"""

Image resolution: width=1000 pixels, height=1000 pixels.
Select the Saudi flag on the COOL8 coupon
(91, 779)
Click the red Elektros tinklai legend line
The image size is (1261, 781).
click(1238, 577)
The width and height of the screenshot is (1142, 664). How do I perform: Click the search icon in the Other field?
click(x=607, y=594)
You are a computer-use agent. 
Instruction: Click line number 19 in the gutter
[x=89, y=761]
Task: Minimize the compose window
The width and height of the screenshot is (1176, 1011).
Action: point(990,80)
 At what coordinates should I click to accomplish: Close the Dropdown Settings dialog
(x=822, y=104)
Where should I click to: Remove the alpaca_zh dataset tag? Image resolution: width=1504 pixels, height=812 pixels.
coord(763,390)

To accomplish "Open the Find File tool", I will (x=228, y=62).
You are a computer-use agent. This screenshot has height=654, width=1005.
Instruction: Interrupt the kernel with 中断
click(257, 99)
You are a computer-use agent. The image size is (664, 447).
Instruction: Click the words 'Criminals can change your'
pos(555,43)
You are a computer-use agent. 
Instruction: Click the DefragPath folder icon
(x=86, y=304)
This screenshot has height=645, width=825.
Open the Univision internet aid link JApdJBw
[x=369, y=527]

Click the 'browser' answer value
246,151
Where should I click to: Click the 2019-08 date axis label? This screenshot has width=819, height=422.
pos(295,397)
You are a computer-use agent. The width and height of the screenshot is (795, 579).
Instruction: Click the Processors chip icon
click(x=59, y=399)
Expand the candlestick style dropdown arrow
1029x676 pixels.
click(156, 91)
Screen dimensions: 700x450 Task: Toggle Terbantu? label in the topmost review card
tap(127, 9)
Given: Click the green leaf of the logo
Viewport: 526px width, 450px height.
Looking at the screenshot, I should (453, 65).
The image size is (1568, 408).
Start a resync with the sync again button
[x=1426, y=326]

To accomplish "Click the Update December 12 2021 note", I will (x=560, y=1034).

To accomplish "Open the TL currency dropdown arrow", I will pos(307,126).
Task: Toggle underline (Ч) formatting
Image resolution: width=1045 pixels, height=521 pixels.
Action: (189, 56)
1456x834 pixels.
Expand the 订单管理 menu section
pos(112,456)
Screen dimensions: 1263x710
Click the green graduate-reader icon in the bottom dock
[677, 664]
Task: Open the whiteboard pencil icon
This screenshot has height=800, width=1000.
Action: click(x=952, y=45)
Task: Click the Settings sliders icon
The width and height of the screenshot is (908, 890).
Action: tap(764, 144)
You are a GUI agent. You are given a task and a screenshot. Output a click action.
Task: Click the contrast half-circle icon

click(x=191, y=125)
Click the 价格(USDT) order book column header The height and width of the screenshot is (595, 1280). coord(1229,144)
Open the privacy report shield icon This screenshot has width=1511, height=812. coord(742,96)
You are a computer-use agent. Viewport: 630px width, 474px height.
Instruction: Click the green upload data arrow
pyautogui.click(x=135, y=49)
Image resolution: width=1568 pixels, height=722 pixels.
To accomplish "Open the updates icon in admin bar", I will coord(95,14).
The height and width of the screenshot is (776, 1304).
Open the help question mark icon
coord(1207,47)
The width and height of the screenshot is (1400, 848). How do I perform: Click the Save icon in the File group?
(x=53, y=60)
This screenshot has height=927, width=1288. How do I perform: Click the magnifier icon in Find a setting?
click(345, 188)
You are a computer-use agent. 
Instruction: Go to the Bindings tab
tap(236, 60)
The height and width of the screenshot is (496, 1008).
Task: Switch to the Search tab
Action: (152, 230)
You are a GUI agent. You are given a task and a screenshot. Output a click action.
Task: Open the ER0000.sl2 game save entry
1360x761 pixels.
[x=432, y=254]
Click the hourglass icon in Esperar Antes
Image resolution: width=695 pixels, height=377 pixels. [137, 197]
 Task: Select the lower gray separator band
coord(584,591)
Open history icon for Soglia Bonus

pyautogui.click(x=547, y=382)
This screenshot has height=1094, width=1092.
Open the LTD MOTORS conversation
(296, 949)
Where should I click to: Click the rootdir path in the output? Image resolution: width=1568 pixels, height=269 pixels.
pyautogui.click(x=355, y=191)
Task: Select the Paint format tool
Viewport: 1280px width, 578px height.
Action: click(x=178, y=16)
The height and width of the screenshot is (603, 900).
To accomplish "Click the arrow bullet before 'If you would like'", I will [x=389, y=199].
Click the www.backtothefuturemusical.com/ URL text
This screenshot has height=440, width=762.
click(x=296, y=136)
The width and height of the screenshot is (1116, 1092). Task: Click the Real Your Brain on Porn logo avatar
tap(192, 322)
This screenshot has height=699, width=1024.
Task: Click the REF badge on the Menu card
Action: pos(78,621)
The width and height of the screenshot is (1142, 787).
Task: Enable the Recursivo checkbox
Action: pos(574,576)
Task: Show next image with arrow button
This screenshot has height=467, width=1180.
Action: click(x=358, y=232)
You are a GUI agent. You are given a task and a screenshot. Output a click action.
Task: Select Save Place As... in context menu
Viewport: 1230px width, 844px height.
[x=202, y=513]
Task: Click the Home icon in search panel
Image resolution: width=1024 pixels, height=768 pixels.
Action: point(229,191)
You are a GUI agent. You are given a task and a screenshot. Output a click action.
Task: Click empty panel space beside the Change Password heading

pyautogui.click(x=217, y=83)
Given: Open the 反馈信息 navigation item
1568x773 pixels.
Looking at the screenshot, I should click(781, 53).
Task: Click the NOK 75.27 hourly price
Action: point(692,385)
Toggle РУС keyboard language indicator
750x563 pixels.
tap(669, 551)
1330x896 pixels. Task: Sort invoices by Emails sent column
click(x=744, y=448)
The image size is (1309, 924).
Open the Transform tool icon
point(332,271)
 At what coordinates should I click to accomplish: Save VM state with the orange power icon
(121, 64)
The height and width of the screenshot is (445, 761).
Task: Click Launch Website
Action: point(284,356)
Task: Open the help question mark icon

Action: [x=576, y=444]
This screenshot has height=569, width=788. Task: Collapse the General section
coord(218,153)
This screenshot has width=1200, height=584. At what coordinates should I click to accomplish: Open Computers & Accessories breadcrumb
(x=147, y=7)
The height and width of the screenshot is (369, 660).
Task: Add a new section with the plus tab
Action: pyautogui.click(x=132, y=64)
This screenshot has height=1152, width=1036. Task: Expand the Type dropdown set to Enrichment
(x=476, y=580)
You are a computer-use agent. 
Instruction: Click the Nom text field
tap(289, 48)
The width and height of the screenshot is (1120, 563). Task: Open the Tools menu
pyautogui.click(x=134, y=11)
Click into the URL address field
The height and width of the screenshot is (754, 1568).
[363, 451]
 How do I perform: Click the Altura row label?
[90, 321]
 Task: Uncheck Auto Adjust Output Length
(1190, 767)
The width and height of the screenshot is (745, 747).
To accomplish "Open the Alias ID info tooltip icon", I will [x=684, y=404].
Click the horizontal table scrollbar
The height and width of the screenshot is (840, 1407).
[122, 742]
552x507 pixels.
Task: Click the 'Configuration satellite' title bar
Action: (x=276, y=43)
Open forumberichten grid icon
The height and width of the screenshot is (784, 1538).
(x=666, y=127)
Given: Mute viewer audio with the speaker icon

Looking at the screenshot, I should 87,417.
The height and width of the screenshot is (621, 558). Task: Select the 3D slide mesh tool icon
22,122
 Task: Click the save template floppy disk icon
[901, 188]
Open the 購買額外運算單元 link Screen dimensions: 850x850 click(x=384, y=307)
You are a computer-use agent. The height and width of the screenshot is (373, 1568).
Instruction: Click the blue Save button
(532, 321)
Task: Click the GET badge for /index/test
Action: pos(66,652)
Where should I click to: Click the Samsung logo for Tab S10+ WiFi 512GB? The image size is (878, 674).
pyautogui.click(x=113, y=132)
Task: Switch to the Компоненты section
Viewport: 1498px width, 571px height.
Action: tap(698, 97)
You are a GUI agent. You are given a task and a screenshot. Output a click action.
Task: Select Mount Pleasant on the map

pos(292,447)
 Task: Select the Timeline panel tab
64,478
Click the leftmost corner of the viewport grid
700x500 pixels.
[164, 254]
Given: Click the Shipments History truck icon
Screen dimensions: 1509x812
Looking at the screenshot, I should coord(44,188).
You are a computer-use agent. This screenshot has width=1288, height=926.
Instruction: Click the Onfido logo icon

"""

BRIEF
Copy the material verbatim, from the line containing "will (x=560, y=1034)." through the line containing "Action: tap(764, 144)", including both of those lines.

RESULT
To accomplish "Click the Update December 12 2021 note", I will (x=560, y=1034).

To accomplish "Open the TL currency dropdown arrow", I will pos(307,126).
Task: Toggle underline (Ч) formatting
Image resolution: width=1045 pixels, height=521 pixels.
Action: (189, 56)
1456x834 pixels.
Expand the 订单管理 menu section
pos(112,456)
Screen dimensions: 1263x710
Click the green graduate-reader icon in the bottom dock
[677, 664]
Task: Open the whiteboard pencil icon
This screenshot has height=800, width=1000.
Action: click(x=952, y=45)
Task: Click the Settings sliders icon
The width and height of the screenshot is (908, 890).
Action: tap(764, 144)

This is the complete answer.